Я сидел на ней во время обеда, а на ночь прятал ее под подушку. И нечего надо мною смеяться: мы же не видим ничего странного в том, что целая армия серьезных людей всю жизнь только и делает, что охраняет какое-нибудь дипломатическое соглашение, которое не собирается соблюдать ни одна из сторон.
Стенные часы стремительно заглатывали время и пробили полночь, когда я отложил последний листок. Там была описана свадьба художника и натурщицы. Потом я устно изложил свои дальнейшие планы, на выполнение которых, согласно телеграмме, мне причитался месяц.
Андялка оказалась прекрасной слушательницей. Она не встревала с замечаниями типа: «ах, как хорошо!», и глаза ее ни разу не подернулись влагой от сдерживаемой зевоты. Когда я кончил читать, она не сказала ни слова, только сощурила в задумчивости глаза. В конце концов я спросил сам, понравилось ли ей?
— Очень, — отвечала она серьезно, и по ее тону я почувствовал, что это правда. Но кроме того, я почувствовал, что в конце этой фразы не точка, а запятая, и попытался ей помочь.
— Вы, должно быть, хотите сказать, что мне следовало бы дать в приложении словарь диалектов? Ей-богу, я здесь ни при чем. Я пробовал писать на лощеном, элегантно-отточенном современном венгерском, поскольку вполне прочувствовал красоту таких выраженией, как «теснота жизни», «иссякание жизнеутверждения», «сверхподъем» или еще вот это: «в миг подсознательной отрешенности во мне шевельнулась такая-то сцена». Но к сожалению, они не собраны в словарь, а в нормальной человеческой речи их не встретишь, вот мне и пришлось писать на том языке, которому я выучился у своей матушки.
— Поговорим серьезно, господин председатель. Вы не рассердитесь, если я вам кое-что скажу? На вашем месте я бы никого в романе не убивала.
— Я знаю, дорогая, какая у вас добрая душа. Я и сам по природе не кровожаден, но отмена смертей не входит в задачи романиста.

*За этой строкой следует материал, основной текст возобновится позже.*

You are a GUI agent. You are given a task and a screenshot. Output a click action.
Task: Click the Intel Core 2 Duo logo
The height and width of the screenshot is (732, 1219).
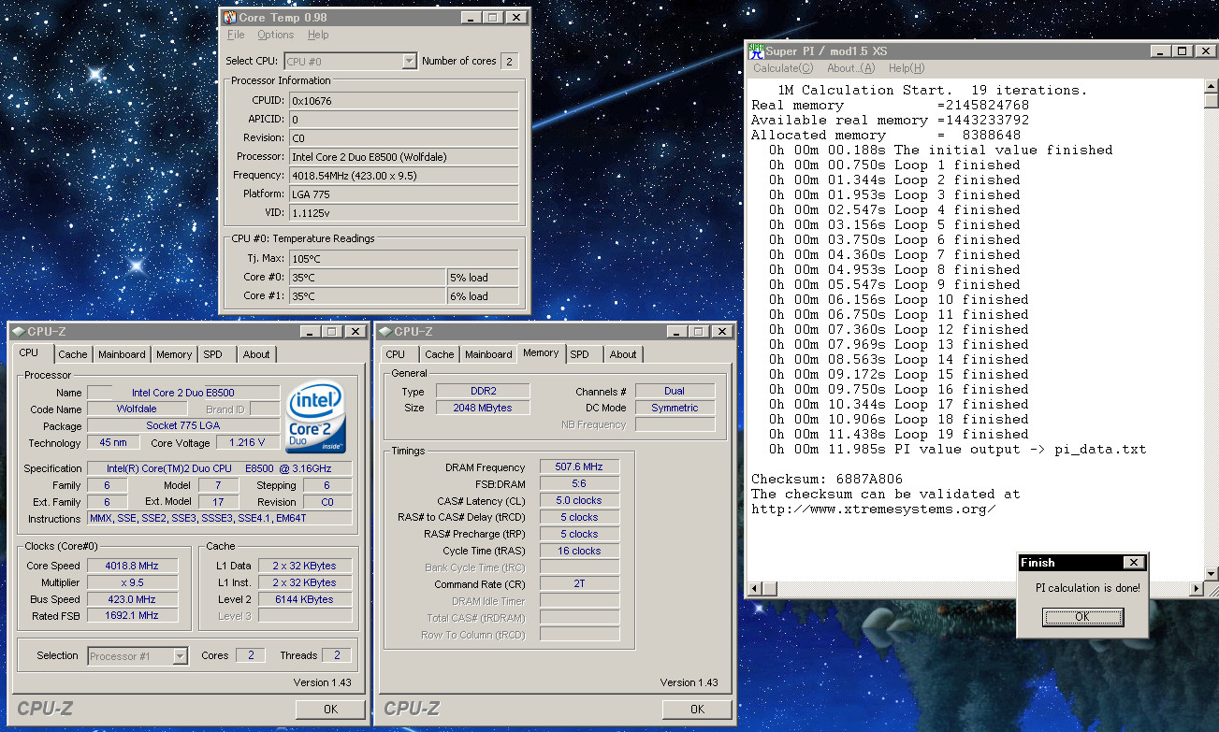pos(317,417)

— Представьте себе, господин председатель, что я — это венгерская публика. — Она поднялась, скрестила руки на груди и надула щеки — обычно так изображают ребенка, пускающего мыльные пузыри.
— Если бы публика была такой, перед нею следовало бы преклонить колени, — я взял ее за руку.
— Э-э, господин председатель, опять лирика! — Она выставила перед собой в качестве баррикады плетеное кресло. — Давайте придерживаться повестки дня. Венгерская публика не любит романов с убийствами.
— Клод Фаррер [128] Фаррер Клод (1876–1957) — французский писатель.
у нас сейчас в большой моде, а уж он-то, когда разрезвится, способен перерезать человек сто в одном только романе. Сельма Лагерлёф и вовсе приучила своего героя к человеческому мясу, а между тем это весьма кроткая матрона, и Нобелевскую премию она уже получила.
— Это совсем другое дело, любезный господин, романист, они иноземцы, им можно. А вот венграм такое не пристало; тот, кто хочет иметь успех, должен от этого воздерживаться. Возьмите хотя бы Миксата. Можете вы назвать хоть один его роман, который оканчивался бы смертью?
— Могу, — я немного подумал, — застрелился сын Праковски, глухого кузнеца.
Она тоже немного подумала, а потом весело хлопнула в ладоши:
— Да, но не дома, а в Граце! Господин председатель, сдавайтесь!
— Невозможно. Художник во всяком случае должен помереть. Ведь роман будет называться «Смерть художника».
— Я сделала, что могла, но нельзя — значит, нельзя. Пойдем дальше. Дадим амнистию хотя бы этому бедняге Андрашу Тоту.
— Амнистию он может получить лишь в том случае, если действительно является убийцей. Кто-то же должен убить художника.
— А почему бы художнику не покончить с собой? Самоубийство — вещь более приемлемая, тут писатель может умыть руки.
— И правда, что-то в этом есть. Но чем мотивировать самоубийство? И что делать с натурщицей?
— Пусть себе живет, бедная женщина. Поверьте, жизнь бывает худшим наказанием, нежели смерть.
— Дитя мое, откуда такая убежденность? Я же знаю, что вы набрались этого из романов. Не будем впадать в лирику, Андялка, давайте придерживаться повестки дня. Так что мне делать с этим несчастным художником?
— Прежде всего, не гонять его в Ниццу, а оставить спокойно дома, в деревне. Потом: не заставлять его рисовать гениальные картины, а дать ему копать землю и сажать яблони. Понимаете, его трагедия в том, что он предал искусство ради земли, опростился, опустился до нее, а земля предала его, не уродив ему пшеницы, а яблони не уродили яблок. Поверьте, если бы Турбок женился на Мари Малярше, вышло бы именно так: опрощение и крах из-за земли.